As we say "Thanks" to all those who have gone before us in
the life and the work of this body the congregation, so we say
"Yes," "Welcome" to all those who come now and who
will come to be this body as we seek to grow, in ministry and in
mission, in faith and in works, in baptism and communion, in life and in
love, in justice and in joy. Welcome home! We believe there is place for
everyone here! No matter how we are dressed, James would add, no matter
how wealthy we seem, no matter what gifts or what talents we bring,
there is a place for us here!
And especially if we are poor, and especially if we are messed-up,
and especially if we are wondering what, if anything, we ever will have
to give, there is a place for us here. And even, perhaps the hardest of
all, even if we are rich, and even if we have not ever noticed the poor,
except to oppress and exploit them, and even if it takes such a miracle
to save us as Jesus says a camel might be to slip through the eye of a
needle, still there is a place for us here. For we are all in this
together. We are all parts of the whole. Welcome home.
This week we face 9/11 again. As the poet foresees in our Words for Meditation, retribution only
compounds the sorrow. Returning evil for evil may give the illusion of
"homeland security." But in the end evil just feeds on itself.
If we would come home to our place in the world, we must go far beyond
dim assault upon each other’s symbols and beg for light in a time of
new life.
We have never really lived in this world before. We come home to it
again, as if for the very first time.

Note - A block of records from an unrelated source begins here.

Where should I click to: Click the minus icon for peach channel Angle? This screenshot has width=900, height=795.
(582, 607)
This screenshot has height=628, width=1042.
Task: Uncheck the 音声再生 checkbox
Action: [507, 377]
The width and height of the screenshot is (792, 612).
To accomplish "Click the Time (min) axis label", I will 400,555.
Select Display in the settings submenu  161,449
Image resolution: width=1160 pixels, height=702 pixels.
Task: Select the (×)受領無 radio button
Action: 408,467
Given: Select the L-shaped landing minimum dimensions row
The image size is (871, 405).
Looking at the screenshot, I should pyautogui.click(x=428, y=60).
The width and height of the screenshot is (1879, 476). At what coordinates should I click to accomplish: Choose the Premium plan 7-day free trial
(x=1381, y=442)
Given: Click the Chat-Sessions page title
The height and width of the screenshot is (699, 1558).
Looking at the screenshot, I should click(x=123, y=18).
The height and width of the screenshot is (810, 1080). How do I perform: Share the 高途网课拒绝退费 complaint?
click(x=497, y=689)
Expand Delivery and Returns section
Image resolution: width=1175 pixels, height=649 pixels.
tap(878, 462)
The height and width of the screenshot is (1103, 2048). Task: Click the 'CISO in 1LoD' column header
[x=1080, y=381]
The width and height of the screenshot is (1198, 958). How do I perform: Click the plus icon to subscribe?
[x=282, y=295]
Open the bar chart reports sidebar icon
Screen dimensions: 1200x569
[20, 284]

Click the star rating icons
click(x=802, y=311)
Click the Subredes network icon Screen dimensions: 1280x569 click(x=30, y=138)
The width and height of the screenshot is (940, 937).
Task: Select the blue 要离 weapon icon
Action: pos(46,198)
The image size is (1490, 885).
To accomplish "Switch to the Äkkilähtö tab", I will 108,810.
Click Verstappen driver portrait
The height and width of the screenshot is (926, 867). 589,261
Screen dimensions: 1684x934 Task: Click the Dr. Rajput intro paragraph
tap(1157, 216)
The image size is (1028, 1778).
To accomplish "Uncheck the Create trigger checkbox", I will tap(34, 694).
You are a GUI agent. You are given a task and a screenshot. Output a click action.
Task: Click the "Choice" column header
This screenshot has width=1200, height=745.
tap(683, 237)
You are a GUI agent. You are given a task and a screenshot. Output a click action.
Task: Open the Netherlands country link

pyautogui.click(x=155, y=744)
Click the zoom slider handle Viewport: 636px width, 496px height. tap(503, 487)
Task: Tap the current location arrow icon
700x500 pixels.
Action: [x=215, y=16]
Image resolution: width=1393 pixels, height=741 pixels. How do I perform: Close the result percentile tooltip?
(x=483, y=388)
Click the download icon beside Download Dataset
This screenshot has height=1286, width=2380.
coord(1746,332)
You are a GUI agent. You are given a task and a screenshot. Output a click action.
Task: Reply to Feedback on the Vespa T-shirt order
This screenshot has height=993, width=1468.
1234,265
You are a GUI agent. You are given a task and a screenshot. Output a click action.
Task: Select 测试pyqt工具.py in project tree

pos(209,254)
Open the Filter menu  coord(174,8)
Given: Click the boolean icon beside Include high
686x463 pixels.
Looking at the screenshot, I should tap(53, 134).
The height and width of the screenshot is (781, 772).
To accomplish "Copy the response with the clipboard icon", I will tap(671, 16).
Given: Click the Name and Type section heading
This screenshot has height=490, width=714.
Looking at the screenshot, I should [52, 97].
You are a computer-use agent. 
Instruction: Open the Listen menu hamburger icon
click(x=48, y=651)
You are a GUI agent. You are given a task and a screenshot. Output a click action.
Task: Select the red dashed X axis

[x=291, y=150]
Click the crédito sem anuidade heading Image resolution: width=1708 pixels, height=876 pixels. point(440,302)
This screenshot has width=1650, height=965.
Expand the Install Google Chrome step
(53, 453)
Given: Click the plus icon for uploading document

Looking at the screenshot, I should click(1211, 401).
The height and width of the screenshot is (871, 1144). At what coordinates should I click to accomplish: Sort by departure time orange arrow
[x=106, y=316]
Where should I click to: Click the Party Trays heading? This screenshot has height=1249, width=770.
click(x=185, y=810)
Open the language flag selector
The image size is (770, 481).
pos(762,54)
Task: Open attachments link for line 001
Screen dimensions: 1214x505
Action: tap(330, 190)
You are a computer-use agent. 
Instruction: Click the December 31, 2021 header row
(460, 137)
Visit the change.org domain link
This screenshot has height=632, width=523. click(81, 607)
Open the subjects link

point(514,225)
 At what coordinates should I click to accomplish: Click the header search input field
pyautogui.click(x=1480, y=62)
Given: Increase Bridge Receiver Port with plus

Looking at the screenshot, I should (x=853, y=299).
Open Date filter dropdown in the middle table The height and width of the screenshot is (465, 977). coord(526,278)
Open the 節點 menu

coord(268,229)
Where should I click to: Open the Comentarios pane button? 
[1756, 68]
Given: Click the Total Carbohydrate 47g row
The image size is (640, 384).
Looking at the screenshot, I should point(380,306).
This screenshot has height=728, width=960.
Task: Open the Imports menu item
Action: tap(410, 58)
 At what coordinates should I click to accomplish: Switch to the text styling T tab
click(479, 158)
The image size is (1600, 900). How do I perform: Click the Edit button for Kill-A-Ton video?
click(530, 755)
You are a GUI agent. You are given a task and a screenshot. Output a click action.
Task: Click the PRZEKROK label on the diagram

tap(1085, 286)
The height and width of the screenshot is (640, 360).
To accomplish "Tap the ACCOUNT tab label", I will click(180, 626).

We move, invites the poet, through
September to the Octobers and the Novembers of our lives and our life
together. "Only altars can bear the ache and longing." We of
"every tongue and race" have so much to let go of, so much to
leave on the altars of this "world house." That we might hear
and see again, in "ancient songs and common symbols shared,"
"God still dwells within our damaged human circle / And love is
still stronger than death." Love is still stronger than death.
Amen.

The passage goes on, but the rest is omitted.